The heat is amazing. I think I am going to have to have a serious think about some of the longer days in the next month. I am not sure they are doable without walking a good portion of it in the dark. This morning I left at 505am and it was already hinting of the heat ahead. By 830am I was melting and by 1130am (when I thankfully arrived at my destination), I really was not interested in taking another step.

I must have looked pretty desperate as I went straight into a small bar to buy a cold drink and when I went to pay, the barmaid told me that a man further up the bar had already paid for it. He must have a very kind heart or incredibly bad eyesight as I am certainly no oil painting after sweating through 29km!

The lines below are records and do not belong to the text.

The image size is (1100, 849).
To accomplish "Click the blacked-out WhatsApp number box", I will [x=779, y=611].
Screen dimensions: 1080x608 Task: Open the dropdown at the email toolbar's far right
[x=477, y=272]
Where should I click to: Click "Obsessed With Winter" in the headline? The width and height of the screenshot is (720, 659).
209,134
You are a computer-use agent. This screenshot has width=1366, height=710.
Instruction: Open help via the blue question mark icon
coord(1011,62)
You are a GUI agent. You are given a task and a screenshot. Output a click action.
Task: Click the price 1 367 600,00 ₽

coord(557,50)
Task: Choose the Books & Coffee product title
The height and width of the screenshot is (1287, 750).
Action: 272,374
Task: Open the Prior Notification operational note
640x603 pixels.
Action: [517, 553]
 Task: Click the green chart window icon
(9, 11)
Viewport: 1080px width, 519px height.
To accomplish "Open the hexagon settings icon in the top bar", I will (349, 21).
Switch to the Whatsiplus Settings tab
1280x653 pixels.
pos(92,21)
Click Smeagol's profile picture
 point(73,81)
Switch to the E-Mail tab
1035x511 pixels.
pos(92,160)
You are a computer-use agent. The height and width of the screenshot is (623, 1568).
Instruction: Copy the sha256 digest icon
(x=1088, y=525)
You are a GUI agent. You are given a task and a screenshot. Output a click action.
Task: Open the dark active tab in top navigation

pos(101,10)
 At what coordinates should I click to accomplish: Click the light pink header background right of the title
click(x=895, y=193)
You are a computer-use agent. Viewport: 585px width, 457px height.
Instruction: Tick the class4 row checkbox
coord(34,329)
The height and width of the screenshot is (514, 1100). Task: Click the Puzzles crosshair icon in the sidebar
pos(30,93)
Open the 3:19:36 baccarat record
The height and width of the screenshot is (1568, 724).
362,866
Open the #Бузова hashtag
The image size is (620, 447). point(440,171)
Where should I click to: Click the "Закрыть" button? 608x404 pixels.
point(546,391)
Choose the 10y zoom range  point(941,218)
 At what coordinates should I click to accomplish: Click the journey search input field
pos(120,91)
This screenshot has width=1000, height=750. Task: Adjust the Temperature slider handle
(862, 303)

There are eight of us her tonight. Gerard from Sydney, William from Belgium, Thea and Mary, a Swiss couple and a ciclo (bicycle) pilgrim. It is all very social although we are all resting up now to avoid the afternoon heat.

A quirk of this ostello is that they would not open the doors before 230pm. I had time to kill, and I needed some sustenance, so I walked straight into the pizzeria and ordered lunch. The largest pizza ever was placed in front of me and miraculously it disappeared!

Tip of the day: carry more water than you think you need. No fountains today.

Sunrise on the Italian Via Francigena in 2018

Day 10 Via Francigena, Garlasco to Pavia, 23.4km

Date: Saturday 18 August
Distance covered to Rome: 273.8/1027km
Terrain: Flat with some Bush bashing
Overnight: Ostello Santa Maria in Betlem, €20 (including air conditioning!!!)
Feeling: under control.

I obviously survived the night to walk another day and I was soon stepping out into the dawn. I fired up the head lamp this morning as I knew I would be going slightly off piste to start with. I didn’t want to misstep and tumble into the canal to sink without a trace.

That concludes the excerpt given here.